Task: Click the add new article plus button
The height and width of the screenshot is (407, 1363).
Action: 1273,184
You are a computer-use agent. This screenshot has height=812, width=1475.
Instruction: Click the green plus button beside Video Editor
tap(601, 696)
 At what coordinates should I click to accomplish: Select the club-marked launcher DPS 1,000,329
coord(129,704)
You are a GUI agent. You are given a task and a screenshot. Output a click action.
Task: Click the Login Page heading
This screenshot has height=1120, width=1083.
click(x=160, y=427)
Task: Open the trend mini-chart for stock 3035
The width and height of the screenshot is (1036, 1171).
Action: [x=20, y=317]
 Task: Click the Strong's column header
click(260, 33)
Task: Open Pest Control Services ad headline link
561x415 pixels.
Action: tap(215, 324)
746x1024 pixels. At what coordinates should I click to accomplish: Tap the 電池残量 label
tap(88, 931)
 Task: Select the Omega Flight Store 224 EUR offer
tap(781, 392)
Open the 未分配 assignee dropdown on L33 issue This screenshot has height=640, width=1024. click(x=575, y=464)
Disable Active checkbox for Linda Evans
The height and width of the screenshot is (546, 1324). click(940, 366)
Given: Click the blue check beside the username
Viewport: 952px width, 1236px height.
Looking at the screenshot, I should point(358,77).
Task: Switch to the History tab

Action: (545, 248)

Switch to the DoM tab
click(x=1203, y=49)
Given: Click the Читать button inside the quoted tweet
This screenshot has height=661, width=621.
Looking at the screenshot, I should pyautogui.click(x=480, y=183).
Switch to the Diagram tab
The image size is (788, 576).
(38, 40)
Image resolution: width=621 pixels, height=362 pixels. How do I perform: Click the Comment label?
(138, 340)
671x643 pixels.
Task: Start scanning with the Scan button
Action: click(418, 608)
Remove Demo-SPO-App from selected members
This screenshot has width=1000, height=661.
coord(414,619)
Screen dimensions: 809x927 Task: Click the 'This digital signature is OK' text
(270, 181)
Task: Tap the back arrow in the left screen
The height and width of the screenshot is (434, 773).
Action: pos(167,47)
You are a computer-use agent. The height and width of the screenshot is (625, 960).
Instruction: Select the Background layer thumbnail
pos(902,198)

____________________

Do this - Output all of the lines above as a JSON list of strings, one string per line, skipping any blank lines.

Expected output -
[
  "Task: Click the add new article plus button",
  "The height and width of the screenshot is (407, 1363).",
  "Action: 1273,184",
  "You are a computer-use agent. This screenshot has height=812, width=1475.",
  "Instruction: Click the green plus button beside Video Editor",
  "tap(601, 696)",
  " At what coordinates should I click to accomplish: Select the club-marked launcher DPS 1,000,329",
  "coord(129,704)",
  "You are a GUI agent. You are given a task and a screenshot. Output a click action.",
  "Task: Click the Login Page heading",
  "This screenshot has height=1120, width=1083.",
  "click(x=160, y=427)",
  "Task: Open the trend mini-chart for stock 3035",
  "The width and height of the screenshot is (1036, 1171).",
  "Action: [x=20, y=317]",
  " Task: Click the Strong's column header",
  "click(260, 33)",
  "Task: Open Pest Control Services ad headline link",
  "561x415 pixels.",
  "Action: tap(215, 324)",
  "746x1024 pixels. At what coordinates should I click to accomplish: Tap the 電池残量 label",
  "tap(88, 931)",
  " Task: Select the Omega Flight Store 224 EUR offer",
  "tap(781, 392)",
  "Open the 未分配 assignee dropdown on L33 issue This screenshot has height=640, width=1024. click(x=575, y=464)",
  "Disable Active checkbox for Linda Evans",
  "The height and width of the screenshot is (546, 1324). click(940, 366)",
  "Given: Click the blue check beside the username",
  "Viewport: 952px width, 1236px height.",
  "Looking at the screenshot, I should point(358,77).",
  "Task: Switch to the History tab",
  "Action: (545, 248)",
  "Switch to the DoM tab",
  "click(x=1203, y=49)",
  "Given: Click the Читать button inside the quoted tweet",
  "This screenshot has height=661, width=621.",
  "Looking at the screenshot, I should pyautogui.click(x=480, y=183).",
  "Switch to the Diagram tab",
  "The image size is (788, 576).",
  "(38, 40)",
  "Image resolution: width=621 pixels, height=362 pixels. How do I perform: Click the Comment label?",
  "(138, 340)",
  "671x643 pixels.",
  "Task: Start scanning with the Scan button",
  "Action: click(418, 608)",
  "Remove Demo-SPO-App from selected members",
  "This screenshot has width=1000, height=661.",
  "coord(414,619)",
  "Screen dimensions: 809x927 Task: Click the 'This digital signature is OK' text",
  "(270, 181)",
  "Task: Tap the back arrow in the left screen",
  "The height and width of the screenshot is (434, 773).",
  "Action: pos(167,47)",
  "You are a computer-use agent. The height and width of the screenshot is (625, 960).",
  "Instruction: Select the Background layer thumbnail",
  "pos(902,198)"
]